Task instructions:
Reply with one number: the count of lines in the data that hold the string "computer".

Source material:
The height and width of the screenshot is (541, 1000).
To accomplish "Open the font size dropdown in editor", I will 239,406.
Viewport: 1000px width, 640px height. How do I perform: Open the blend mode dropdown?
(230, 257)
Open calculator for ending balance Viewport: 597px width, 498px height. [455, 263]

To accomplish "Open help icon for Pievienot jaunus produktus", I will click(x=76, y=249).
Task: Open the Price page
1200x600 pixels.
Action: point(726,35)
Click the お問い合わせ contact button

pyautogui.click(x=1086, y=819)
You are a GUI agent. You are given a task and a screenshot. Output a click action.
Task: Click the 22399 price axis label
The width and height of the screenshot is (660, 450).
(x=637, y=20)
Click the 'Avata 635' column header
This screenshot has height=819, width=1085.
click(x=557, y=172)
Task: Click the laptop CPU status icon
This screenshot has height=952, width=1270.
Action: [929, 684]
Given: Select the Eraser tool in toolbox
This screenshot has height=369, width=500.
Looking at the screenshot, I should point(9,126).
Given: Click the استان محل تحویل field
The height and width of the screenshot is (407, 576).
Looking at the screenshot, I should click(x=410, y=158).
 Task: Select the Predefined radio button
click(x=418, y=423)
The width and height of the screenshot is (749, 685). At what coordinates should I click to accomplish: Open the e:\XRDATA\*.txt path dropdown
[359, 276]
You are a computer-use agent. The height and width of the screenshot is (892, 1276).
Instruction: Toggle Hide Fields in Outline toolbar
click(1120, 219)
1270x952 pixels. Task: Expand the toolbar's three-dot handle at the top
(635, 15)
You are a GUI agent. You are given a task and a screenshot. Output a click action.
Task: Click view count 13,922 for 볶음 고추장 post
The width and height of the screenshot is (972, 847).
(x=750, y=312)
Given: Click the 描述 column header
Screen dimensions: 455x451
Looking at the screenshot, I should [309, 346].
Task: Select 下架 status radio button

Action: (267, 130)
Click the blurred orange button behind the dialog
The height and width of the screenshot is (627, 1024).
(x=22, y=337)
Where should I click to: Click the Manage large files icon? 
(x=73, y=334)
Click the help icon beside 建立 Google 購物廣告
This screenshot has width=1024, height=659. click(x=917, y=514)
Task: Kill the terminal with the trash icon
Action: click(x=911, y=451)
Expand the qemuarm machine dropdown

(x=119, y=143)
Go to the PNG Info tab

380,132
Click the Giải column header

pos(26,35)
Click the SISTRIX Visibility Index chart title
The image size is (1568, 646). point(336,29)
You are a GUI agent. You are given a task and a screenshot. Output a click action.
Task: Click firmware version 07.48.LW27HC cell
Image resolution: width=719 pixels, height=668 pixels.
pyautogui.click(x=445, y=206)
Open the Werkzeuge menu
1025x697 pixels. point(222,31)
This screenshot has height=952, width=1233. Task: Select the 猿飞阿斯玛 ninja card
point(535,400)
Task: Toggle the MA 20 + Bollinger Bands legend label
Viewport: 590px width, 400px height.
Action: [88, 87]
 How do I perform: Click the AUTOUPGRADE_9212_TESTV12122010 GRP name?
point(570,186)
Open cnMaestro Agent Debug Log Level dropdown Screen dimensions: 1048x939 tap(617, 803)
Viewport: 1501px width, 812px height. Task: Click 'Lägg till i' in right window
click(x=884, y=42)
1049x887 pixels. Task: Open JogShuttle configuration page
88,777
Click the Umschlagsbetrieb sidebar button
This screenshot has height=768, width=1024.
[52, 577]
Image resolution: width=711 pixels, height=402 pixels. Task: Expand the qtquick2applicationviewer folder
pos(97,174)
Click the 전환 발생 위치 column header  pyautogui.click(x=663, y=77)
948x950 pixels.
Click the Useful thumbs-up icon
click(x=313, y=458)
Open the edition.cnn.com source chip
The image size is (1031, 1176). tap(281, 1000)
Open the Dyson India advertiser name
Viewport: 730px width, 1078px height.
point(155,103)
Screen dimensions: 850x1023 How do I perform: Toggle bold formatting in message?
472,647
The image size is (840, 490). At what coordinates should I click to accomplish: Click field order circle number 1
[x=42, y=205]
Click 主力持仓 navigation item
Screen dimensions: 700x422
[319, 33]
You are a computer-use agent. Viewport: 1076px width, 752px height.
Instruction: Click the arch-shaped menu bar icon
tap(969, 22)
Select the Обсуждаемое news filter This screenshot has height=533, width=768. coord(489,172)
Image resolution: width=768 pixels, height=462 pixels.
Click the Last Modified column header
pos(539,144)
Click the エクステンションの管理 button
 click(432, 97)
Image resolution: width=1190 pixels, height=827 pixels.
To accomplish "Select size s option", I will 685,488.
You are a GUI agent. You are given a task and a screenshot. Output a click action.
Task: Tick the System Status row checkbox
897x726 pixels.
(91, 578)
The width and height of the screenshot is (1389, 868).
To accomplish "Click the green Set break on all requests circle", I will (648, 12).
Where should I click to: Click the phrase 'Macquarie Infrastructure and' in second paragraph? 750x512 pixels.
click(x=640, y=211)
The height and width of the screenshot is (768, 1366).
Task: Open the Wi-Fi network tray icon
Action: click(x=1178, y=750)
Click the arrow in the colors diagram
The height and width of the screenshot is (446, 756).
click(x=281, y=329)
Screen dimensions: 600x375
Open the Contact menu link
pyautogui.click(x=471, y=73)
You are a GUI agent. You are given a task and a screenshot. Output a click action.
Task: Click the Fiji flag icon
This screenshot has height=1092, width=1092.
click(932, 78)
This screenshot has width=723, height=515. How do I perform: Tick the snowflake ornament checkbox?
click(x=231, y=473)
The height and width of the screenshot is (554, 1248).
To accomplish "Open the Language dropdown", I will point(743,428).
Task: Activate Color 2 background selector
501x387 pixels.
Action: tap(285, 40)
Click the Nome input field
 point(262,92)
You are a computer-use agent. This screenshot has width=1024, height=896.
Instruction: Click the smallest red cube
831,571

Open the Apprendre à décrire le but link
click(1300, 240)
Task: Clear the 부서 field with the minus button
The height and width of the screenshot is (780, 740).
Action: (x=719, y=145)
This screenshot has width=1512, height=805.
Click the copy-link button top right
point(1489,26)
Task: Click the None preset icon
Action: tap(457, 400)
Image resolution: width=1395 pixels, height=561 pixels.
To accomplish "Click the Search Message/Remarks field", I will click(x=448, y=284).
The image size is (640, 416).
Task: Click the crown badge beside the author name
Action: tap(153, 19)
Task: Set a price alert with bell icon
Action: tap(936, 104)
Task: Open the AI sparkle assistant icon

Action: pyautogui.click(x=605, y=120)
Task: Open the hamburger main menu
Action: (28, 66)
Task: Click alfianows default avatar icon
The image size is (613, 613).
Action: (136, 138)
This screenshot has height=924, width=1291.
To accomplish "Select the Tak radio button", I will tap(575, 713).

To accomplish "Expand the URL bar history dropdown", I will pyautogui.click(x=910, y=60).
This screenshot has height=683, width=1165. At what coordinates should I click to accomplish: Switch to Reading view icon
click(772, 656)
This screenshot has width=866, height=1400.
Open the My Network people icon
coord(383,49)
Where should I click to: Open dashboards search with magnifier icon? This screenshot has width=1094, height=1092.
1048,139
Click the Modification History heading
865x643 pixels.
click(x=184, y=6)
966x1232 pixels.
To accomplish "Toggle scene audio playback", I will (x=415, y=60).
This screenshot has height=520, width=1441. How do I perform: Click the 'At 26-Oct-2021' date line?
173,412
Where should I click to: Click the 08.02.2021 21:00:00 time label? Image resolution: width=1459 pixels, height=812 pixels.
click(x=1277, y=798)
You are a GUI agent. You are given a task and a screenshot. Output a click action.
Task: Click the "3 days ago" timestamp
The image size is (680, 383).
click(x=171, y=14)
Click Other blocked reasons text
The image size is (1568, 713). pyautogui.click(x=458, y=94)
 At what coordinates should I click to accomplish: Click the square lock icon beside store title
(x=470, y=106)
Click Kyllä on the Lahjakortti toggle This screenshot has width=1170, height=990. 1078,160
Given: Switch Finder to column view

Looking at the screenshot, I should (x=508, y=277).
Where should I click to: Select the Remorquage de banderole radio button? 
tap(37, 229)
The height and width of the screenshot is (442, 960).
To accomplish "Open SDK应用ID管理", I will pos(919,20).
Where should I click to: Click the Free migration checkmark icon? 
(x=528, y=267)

Exercise solution:
3